If you are creating a new field, press the Next button to continue on to the Create Prediction page. If you would like to exit the Wizard without creating a new field, press the Cancel button. If you would like to change any of the options specified previously, including switching to a general model, press the Back button to return to the Select Options page.

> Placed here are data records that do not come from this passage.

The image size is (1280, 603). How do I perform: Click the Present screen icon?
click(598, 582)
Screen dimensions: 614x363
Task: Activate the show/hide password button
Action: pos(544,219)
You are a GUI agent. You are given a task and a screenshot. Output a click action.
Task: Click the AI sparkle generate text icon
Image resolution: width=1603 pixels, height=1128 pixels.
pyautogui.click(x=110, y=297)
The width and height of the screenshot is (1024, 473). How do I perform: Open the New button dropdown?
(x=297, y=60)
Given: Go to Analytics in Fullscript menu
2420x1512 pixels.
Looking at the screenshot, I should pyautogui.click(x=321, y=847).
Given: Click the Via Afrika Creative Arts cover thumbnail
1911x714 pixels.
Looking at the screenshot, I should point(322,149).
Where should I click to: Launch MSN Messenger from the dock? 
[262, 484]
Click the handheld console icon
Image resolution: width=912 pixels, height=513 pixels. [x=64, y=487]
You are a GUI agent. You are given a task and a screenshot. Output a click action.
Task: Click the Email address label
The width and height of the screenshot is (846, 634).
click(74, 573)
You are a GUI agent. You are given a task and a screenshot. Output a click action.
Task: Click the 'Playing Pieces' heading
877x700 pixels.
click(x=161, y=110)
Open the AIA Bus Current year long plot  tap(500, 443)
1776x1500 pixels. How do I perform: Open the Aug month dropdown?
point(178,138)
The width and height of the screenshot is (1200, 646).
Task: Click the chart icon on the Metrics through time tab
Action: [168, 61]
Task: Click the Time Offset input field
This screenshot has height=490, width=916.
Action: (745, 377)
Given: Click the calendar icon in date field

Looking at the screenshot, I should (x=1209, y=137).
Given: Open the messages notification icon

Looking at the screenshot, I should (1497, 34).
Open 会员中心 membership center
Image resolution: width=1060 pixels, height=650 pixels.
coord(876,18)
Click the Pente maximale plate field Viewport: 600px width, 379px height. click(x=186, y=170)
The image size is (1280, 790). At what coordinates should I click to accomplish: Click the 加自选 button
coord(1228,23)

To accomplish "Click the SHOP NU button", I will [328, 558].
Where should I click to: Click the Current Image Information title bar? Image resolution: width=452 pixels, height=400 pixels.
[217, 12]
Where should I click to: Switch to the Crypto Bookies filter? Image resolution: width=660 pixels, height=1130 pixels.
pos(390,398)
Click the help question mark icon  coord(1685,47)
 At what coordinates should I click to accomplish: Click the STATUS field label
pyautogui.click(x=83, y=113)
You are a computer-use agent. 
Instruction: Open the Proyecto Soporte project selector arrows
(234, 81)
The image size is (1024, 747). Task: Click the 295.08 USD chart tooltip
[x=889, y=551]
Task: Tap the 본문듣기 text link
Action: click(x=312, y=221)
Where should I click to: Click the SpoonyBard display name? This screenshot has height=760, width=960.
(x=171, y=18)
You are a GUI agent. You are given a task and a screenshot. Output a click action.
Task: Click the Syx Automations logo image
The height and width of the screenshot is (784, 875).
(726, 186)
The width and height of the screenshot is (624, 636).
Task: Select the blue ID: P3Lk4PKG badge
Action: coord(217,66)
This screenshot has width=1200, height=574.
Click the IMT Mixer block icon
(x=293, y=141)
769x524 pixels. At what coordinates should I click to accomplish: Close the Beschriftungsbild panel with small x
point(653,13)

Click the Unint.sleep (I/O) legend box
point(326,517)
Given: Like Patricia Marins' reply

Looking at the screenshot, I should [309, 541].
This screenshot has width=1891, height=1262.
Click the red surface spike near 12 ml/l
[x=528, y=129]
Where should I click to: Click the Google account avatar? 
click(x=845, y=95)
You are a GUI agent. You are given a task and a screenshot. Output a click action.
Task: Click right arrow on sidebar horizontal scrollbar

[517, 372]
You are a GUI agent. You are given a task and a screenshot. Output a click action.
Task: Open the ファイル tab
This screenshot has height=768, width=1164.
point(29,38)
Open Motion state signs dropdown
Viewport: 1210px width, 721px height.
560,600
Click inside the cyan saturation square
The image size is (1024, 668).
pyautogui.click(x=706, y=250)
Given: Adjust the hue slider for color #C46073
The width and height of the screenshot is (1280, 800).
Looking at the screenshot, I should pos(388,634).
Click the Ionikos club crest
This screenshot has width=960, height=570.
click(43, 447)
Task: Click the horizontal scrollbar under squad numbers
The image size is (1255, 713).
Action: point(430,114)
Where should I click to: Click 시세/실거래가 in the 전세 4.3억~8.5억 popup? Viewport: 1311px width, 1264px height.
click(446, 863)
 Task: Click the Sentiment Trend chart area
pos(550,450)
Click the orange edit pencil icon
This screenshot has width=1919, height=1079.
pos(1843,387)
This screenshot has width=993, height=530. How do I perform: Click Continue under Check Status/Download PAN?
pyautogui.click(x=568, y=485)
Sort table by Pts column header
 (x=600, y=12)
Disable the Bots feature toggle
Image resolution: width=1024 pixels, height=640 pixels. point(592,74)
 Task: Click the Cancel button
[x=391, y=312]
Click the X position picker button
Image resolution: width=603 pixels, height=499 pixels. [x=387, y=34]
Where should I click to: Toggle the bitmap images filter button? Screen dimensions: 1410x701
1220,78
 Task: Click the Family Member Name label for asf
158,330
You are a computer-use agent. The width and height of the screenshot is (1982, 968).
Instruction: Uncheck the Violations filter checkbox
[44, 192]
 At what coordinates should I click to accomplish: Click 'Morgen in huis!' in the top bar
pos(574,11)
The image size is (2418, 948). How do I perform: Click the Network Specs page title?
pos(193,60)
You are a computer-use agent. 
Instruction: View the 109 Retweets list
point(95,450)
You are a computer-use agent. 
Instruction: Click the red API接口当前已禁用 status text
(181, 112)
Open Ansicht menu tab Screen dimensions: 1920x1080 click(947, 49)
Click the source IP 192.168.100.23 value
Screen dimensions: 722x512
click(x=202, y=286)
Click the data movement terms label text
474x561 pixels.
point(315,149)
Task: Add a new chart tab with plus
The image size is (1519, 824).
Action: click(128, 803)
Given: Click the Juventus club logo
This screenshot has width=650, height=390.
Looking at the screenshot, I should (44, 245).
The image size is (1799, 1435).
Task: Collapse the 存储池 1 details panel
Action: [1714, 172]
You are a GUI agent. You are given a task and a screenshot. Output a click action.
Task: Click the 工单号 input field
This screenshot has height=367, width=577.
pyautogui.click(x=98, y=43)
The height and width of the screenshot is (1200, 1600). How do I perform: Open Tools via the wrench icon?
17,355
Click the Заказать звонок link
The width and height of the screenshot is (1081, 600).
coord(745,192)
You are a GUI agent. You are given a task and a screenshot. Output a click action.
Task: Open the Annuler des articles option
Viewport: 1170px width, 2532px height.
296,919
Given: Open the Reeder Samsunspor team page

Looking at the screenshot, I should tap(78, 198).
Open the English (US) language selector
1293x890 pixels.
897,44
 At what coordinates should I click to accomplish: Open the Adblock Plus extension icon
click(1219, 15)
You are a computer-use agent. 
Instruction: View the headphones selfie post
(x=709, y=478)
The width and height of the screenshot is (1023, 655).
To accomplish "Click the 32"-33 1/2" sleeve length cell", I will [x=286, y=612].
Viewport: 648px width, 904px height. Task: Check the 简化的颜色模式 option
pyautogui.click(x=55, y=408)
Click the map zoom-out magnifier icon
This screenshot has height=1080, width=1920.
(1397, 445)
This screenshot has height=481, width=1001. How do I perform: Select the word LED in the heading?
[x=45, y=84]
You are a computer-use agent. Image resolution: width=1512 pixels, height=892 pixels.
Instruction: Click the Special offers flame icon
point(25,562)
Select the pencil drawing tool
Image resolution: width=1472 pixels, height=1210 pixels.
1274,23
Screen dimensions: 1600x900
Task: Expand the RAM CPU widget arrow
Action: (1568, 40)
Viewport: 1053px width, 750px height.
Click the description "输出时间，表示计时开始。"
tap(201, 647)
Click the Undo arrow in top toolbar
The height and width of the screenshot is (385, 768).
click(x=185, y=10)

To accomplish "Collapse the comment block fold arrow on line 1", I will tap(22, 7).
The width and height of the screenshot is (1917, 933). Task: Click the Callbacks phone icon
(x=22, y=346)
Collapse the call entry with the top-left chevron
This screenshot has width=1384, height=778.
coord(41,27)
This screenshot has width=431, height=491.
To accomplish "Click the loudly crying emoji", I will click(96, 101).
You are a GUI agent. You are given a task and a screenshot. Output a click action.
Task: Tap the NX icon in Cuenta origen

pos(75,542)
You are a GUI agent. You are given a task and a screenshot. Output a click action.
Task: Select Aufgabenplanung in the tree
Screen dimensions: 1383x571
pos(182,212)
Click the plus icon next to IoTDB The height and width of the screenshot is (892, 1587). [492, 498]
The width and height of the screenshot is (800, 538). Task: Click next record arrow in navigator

If you are finished updating the properties of a previously created field, press the OK button to save your changes or select another property page. If you would like to exit from this dialog without performing any changes, press the Cancel button.
Additional Property Pages
The Modify Field Dialog has many different property pages that will be displayed as is appropriate for the type of field being modified. For information on the other property pages available, see the help for the Modify Field Dialog.
How Did I Get Here?
The Configure Model page appears after the Select Options page in the Predict a Value Wizard. However, it is only displayed when you select View or modify the neural network model for this prediction.
The Modify Field Dialog appears when you select to modify or analyze the selected field from the Modify Data Series Dialog or the Modify Portfolio/Group Dialog. It is also displayed when you select Modify Field… from the context menu for a field in a chart or spreadsheet.